Donohue syndrome is a rare autosomal recessive disorder with an incidence of 1 in 4 million live births [1,2] caused by mutations of the insulin receptor gene on chromosome 19p13 [3]. It was initially termed ‘dysendocrinism’ and ‘leprechaunism’ (owing to elf-like features of those affected) [4]; these terms have since been discarded in favour of Donohue syndrome. 

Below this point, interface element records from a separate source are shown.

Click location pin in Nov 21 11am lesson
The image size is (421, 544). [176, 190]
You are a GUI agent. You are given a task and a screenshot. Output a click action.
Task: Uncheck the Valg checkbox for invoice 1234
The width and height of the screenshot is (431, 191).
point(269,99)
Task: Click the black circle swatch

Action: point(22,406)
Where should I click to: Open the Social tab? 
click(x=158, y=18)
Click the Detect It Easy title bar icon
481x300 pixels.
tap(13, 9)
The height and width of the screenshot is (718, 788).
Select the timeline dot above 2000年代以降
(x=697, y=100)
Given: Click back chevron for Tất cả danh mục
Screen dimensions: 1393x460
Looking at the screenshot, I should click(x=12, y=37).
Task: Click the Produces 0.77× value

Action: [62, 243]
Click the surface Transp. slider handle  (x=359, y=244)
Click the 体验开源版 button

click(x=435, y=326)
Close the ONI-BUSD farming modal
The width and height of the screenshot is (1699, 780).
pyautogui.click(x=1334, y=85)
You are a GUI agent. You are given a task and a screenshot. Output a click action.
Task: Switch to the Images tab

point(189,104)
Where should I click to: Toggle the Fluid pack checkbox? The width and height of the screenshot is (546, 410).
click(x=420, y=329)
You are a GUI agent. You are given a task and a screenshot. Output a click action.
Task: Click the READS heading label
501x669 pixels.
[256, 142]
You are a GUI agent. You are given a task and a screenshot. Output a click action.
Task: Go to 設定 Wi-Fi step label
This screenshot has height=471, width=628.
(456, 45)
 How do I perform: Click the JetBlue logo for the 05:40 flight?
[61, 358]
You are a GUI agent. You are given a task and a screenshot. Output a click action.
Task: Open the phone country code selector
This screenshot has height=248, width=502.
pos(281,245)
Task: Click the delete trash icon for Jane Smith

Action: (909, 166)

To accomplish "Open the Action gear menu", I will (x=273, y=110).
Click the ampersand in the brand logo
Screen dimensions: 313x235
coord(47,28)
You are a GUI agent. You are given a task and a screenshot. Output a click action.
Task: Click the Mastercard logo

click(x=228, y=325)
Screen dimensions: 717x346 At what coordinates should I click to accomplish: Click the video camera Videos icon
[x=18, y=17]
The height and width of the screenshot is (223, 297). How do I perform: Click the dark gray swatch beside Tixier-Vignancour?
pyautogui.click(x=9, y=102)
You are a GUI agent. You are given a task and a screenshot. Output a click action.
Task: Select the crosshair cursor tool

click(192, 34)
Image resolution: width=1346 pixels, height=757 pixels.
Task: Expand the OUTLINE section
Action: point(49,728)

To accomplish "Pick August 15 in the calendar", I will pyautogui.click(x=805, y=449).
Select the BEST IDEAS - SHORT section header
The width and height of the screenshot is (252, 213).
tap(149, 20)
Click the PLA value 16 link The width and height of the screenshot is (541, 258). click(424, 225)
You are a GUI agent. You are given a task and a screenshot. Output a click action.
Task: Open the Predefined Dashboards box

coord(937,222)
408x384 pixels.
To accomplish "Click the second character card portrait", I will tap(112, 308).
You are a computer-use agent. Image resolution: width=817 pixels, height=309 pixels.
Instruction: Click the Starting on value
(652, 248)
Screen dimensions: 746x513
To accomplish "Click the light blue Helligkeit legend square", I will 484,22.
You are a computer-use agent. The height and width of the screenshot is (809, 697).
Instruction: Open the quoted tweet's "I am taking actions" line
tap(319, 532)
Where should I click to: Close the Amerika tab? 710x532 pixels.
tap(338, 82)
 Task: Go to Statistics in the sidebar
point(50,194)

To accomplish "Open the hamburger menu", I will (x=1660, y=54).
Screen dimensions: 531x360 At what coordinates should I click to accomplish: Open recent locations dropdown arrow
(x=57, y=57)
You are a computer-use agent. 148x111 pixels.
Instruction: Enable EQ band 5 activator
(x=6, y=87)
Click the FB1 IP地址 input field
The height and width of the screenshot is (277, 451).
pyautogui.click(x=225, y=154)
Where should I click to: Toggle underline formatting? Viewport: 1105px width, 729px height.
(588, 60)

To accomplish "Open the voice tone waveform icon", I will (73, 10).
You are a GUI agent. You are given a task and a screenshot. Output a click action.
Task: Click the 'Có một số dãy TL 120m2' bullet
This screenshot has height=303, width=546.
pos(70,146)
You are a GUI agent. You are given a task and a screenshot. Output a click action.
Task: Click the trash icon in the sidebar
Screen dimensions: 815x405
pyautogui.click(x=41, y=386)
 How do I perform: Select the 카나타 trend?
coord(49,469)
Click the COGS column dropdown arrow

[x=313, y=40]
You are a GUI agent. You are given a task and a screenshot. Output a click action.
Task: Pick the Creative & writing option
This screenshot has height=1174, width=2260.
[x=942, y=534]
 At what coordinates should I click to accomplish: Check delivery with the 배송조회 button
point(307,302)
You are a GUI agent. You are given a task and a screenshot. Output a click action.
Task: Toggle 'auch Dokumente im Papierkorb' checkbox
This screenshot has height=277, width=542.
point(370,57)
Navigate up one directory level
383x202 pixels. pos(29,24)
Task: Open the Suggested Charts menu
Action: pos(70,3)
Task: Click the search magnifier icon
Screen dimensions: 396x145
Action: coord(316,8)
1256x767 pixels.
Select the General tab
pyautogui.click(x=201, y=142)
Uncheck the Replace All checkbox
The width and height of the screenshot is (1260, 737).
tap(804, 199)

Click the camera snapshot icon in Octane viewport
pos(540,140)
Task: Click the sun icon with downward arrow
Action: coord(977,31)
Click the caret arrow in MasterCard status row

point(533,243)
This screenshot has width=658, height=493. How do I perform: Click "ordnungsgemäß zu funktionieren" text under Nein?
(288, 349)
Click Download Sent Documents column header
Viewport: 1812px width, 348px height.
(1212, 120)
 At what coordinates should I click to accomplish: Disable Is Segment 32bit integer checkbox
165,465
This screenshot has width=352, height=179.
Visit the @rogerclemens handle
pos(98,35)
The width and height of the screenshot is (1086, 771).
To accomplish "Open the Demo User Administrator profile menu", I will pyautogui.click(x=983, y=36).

The primary pathology is insulin resistance due to defective binding of insulin to its mutant receptor. These insulin receptor mutations are often collectively termed ‘loss of function’ mutations. Multiple mutations have been identified and the natural history of the disease depends on the degree of insulin resistance [5]. While patients with milder forms (the most common of which is Rabson-Mendelhall syndrome) can live into adulthood, a severe disease results in death during infancy. Clinical features include growth retardation (intrauterine growth restriction, low birth weight, marasmus, failure to thrive), organomegaly (liver, spleen, kidneys, genitals), abnormal facies (pointed chin, microcephaly, prominent low set ears), skin features (pachyderma, hypertrichosis, acanthosis nigricans), hypotonia and relatively large hands/feet. Accelerated fasting states cause muscle wasting and low subcutaneous fat. They may also have hyperplasia of the islets of Langerhans, nephrocalcinosis, atrophic adrenal glands, bile duct cholestasis, lymphoid hypoplasia and cystic gonadal appearances. Cardiac involvement in the form of hypertrophic cardiomyopathy, which occurs early in infancy, is attributed to the effects of IGF-1 [6]. A pathognomonic biochemical triad includes hyperinsulinism, fasting hypoglycaemia and postprandial hyperglycaemia [3]. 

Infants with the severe variant have a poor prognosis, succumbing to sepsis due to immunodeficiency. There is no established curative treatment, but exogenous administration of IGF-1 can be used in all insulin resistance syndromes to improve glycaemic control, to reduce levels of hyperinsulinaemia and the secondary effects of hyperinsulinism.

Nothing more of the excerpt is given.